Quizá la última de su vida.
La acción revolucionaria se cae cuando el líder que los había
convocado muere de una forma grotesca al pasar por debajo de un balcón desde donde
aparece un tocadiscos que lo desnuca en medio de los gritos de un pleito
conyugal.
Al saber estos sus viejos camaradas y velarlo se preguntaron
como solía preguntarse el desnucado: ¿Qué nos la jugamos? Esta obra de
Sepúlveda es la reivindicación de los perdedores en la lucha revolucionaria. De
aquellos asidos a la praxis revolucionaria, y que solo tienen su antítesis en
los conversos de la revolución. Los que Ismael Bojórquez identificó con nombre
y apellido hace ya algunas décadas, en un recuento de sinaloenses, que crispó
los ánimos de quienes fueron apareciendo periódicamente en ese álbum de
identidades políticas renovadas.
Conversos al PRI. Conversos al PAN. Conversos a los negocios.
Y, quizá, si volviera a escribir sobre el tema seguramente hablaría de los
conversos acríticos al obradorismo y su 4T. Mañana al elegido o elegida a los
que se atribuirán capacidades .
Estamos hablando de esa extraña manía de ciertos humanos de
creer, refrescar el mito y “hacer” historia. Estar siempre al lado correcto de
la historia con Juárez, Madero, Cárdenas y por supuesto, del preciso, de hoy en
Palacio Nacional. No hay tiempo que perder. Los años apuran y pesan.
Y es que detrás de cada uno de ellos está el mito de la
revolución. Ese tatuaje de la memoria, la lengua, la saliva expulsada, el
teclado vociferante. El ajuste de cuentas escritas con quienes no está en
sintonía. Y es que metamorfoseando al psicoanalista Santiago Ramírez, quien
alguna vez sentenció en su libro seminal: Infancia es destino, lo mismo
sucede con la primera edad política, la que se unta indeleblemente a la piel.

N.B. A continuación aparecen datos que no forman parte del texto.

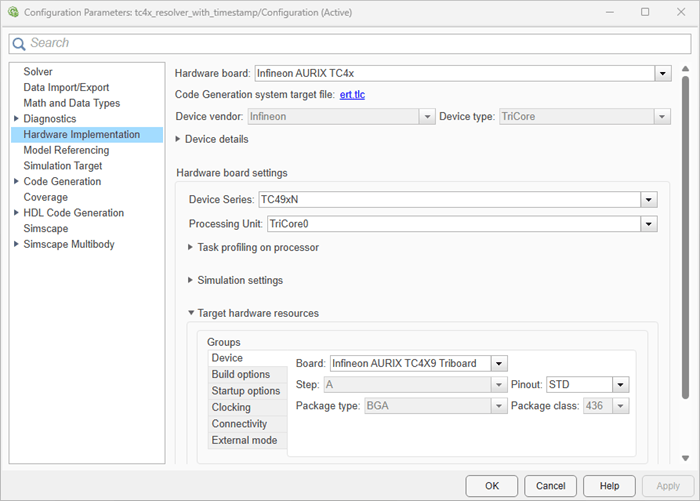700x501 pixels.
Task: Open the Solver pane
Action: point(38,71)
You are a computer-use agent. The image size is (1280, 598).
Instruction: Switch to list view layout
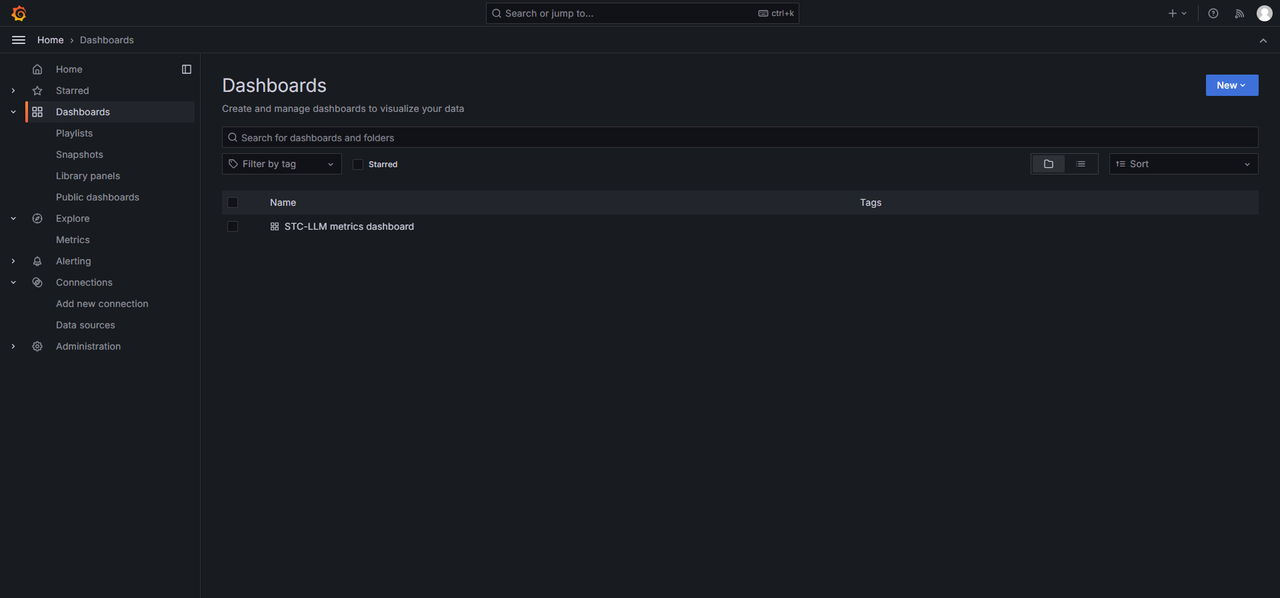pyautogui.click(x=1081, y=164)
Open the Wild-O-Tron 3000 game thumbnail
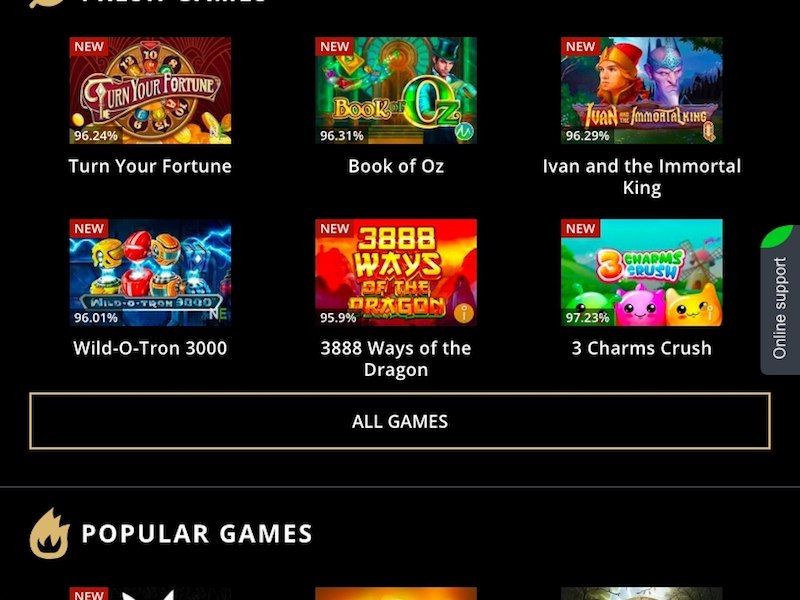This screenshot has width=800, height=600. pos(150,272)
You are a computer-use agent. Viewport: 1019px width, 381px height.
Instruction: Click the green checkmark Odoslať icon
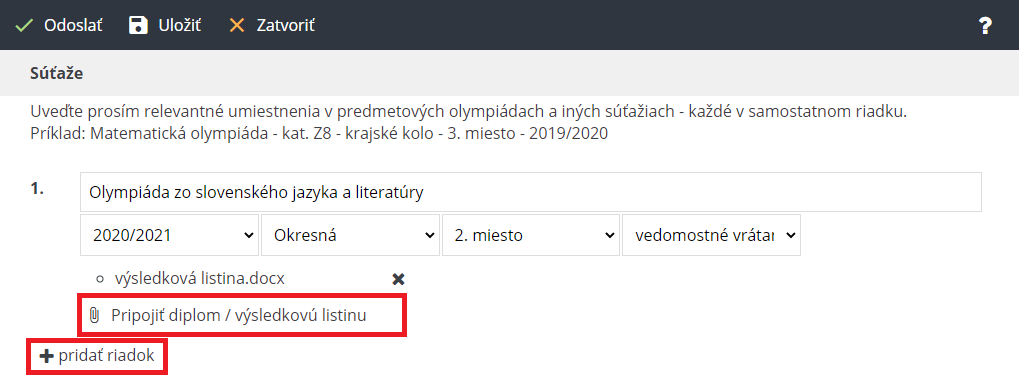pyautogui.click(x=24, y=25)
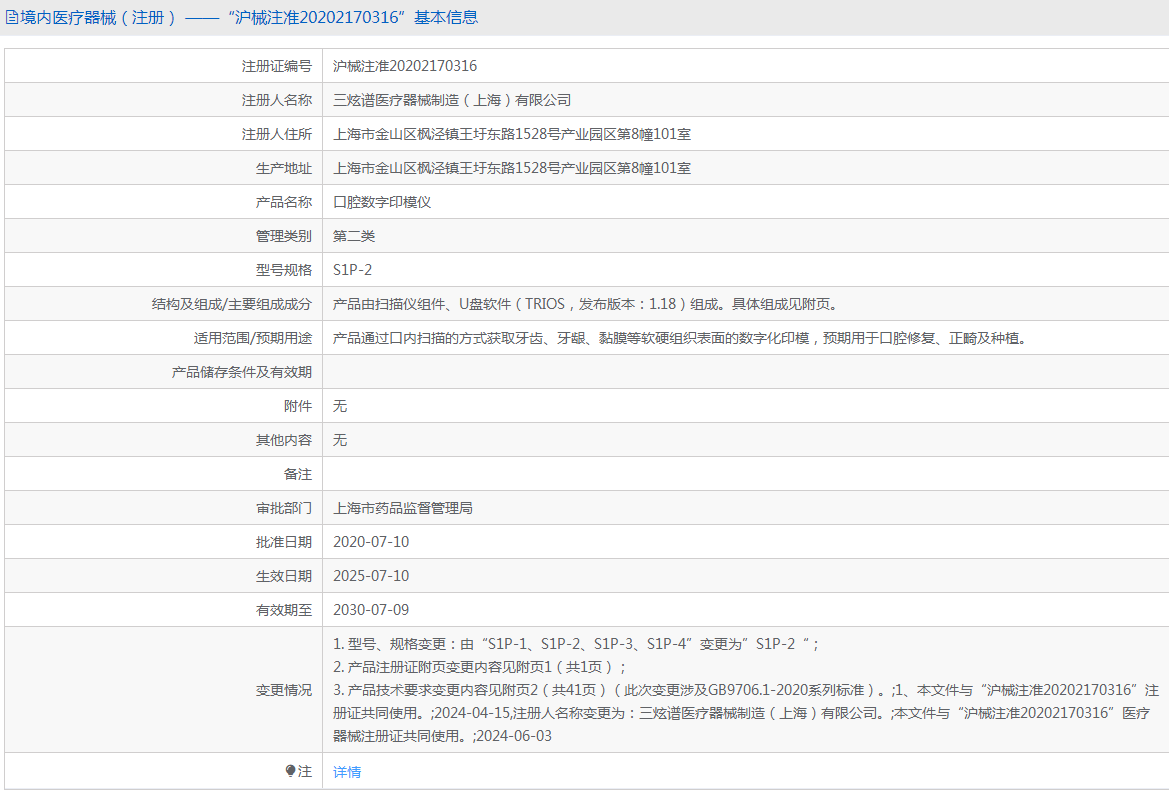The width and height of the screenshot is (1169, 792).
Task: Click the product name 口腔数字印模仪
Action: 382,202
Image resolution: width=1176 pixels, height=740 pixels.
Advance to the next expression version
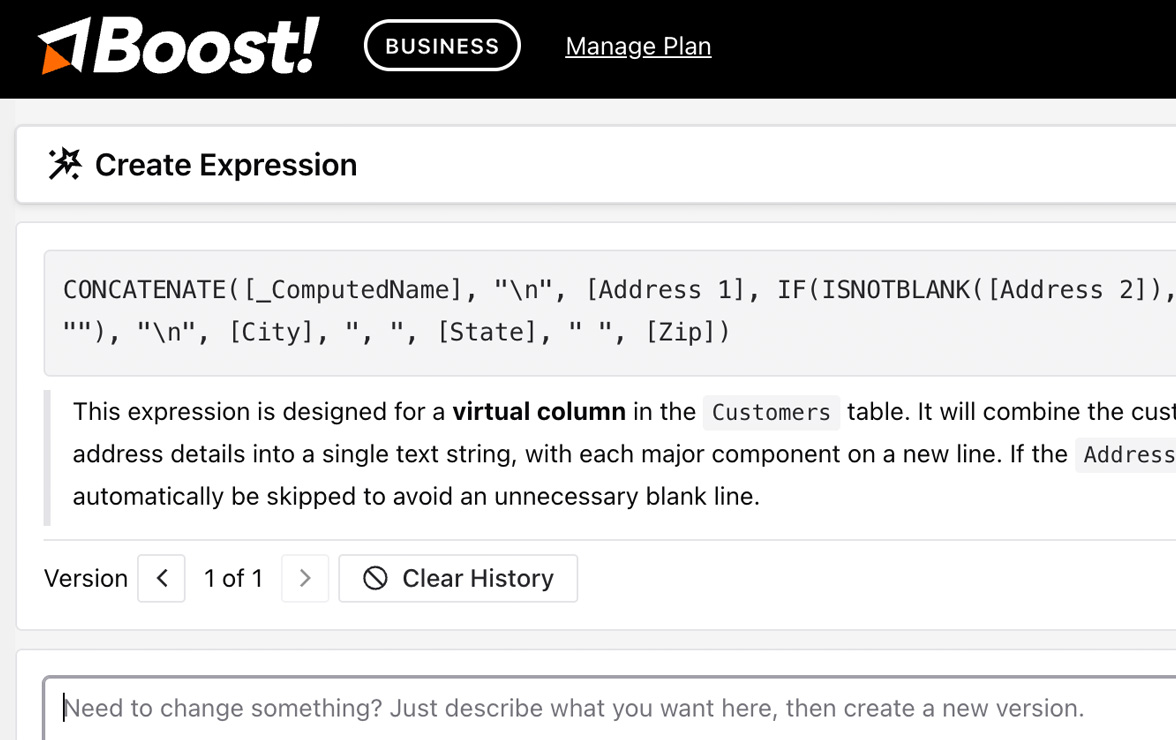click(305, 578)
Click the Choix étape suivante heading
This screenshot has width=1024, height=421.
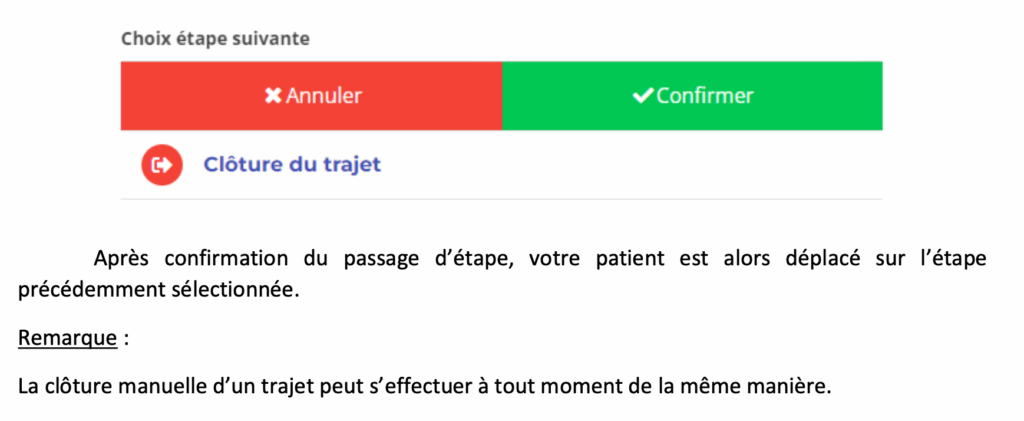tap(215, 39)
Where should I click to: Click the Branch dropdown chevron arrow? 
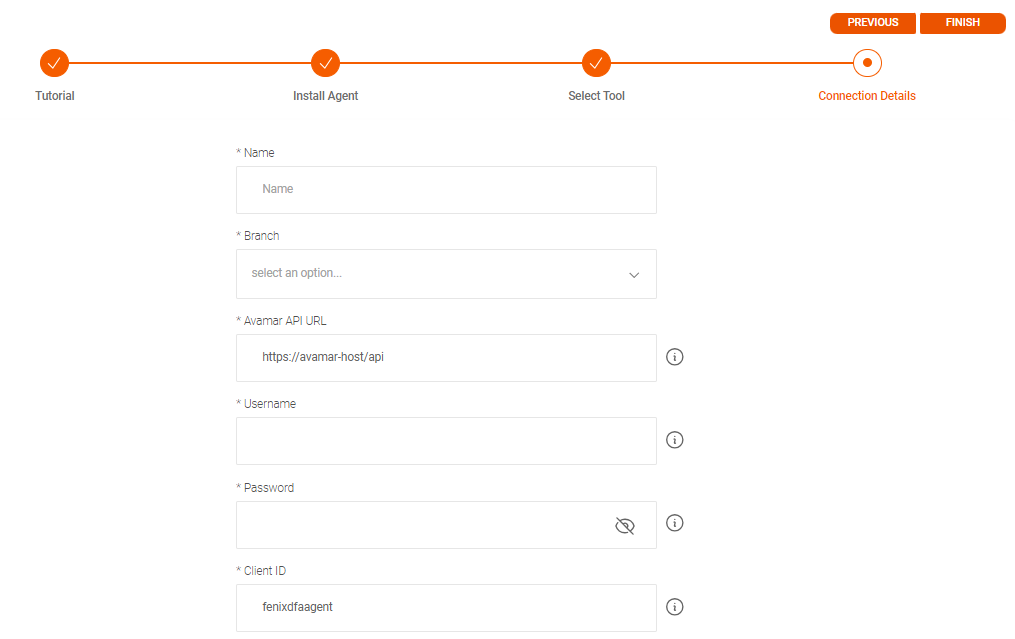pyautogui.click(x=634, y=275)
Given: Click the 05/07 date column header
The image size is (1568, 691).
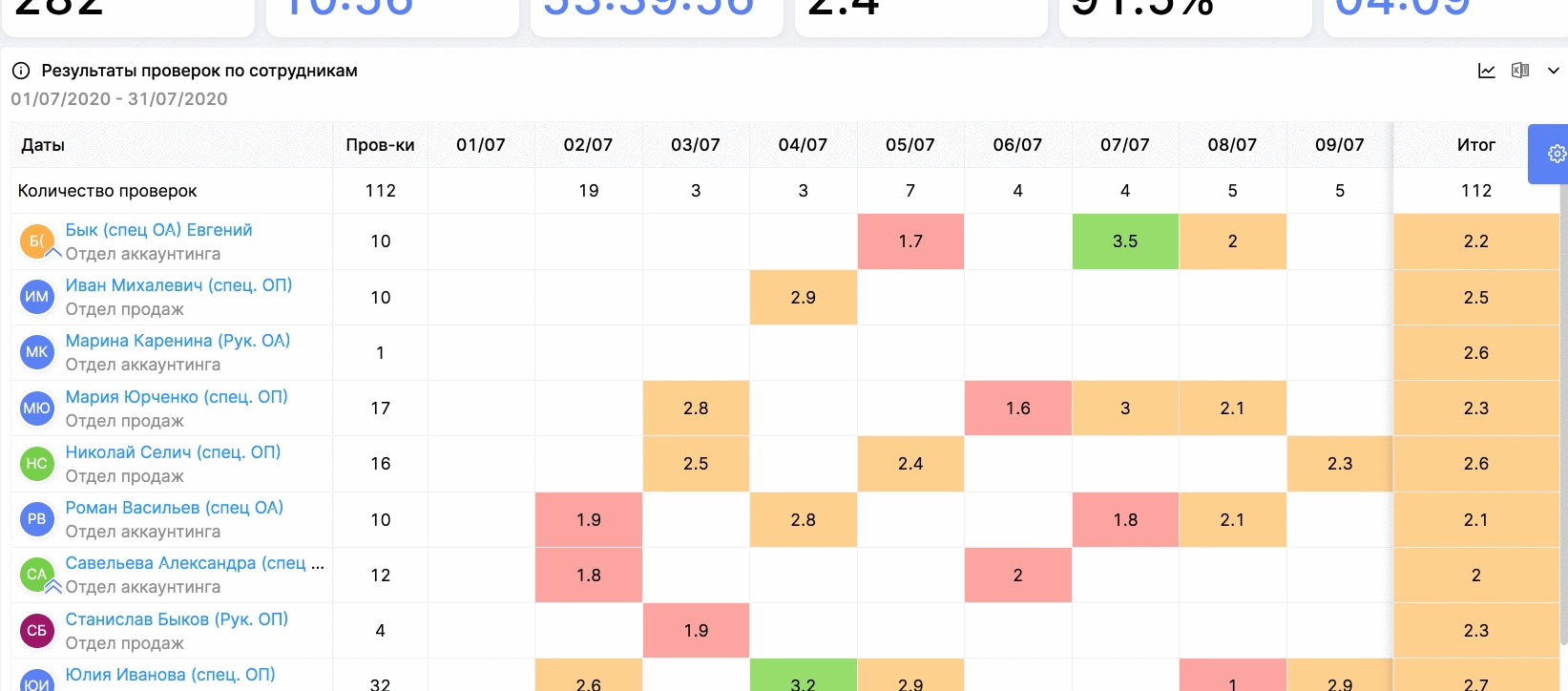Looking at the screenshot, I should (x=910, y=145).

Con una gran diferencia entre quienes actuaron en
consecuencia y sobrevivieron y aquellos que se quedaron en la frontera de la
ideología de los lemas. Que no fueron capaces de dar el paso al riesgo y en el
último jalón de la vida, rememoran en la épica de la nostalgia, con sus
símbolos y mitos por eso, su mansedumbre y la renuncia a la conciencia, que es
el único resorte de estar vivo como aquel personaje del escritor ruso León
Tolstoi en la novela La Muerte de Iván Ilich, que se debatía entre el
“debe ser” y el “ser” de tal manera, que en el lecho de muerte llegó a la
conclusión irremediable, de que el único momento vital de
su existencia era precisamente el de la muerte, cómo la acción de los camaradas
chilenos que se sintetiza en ¿qué nos la jugamos?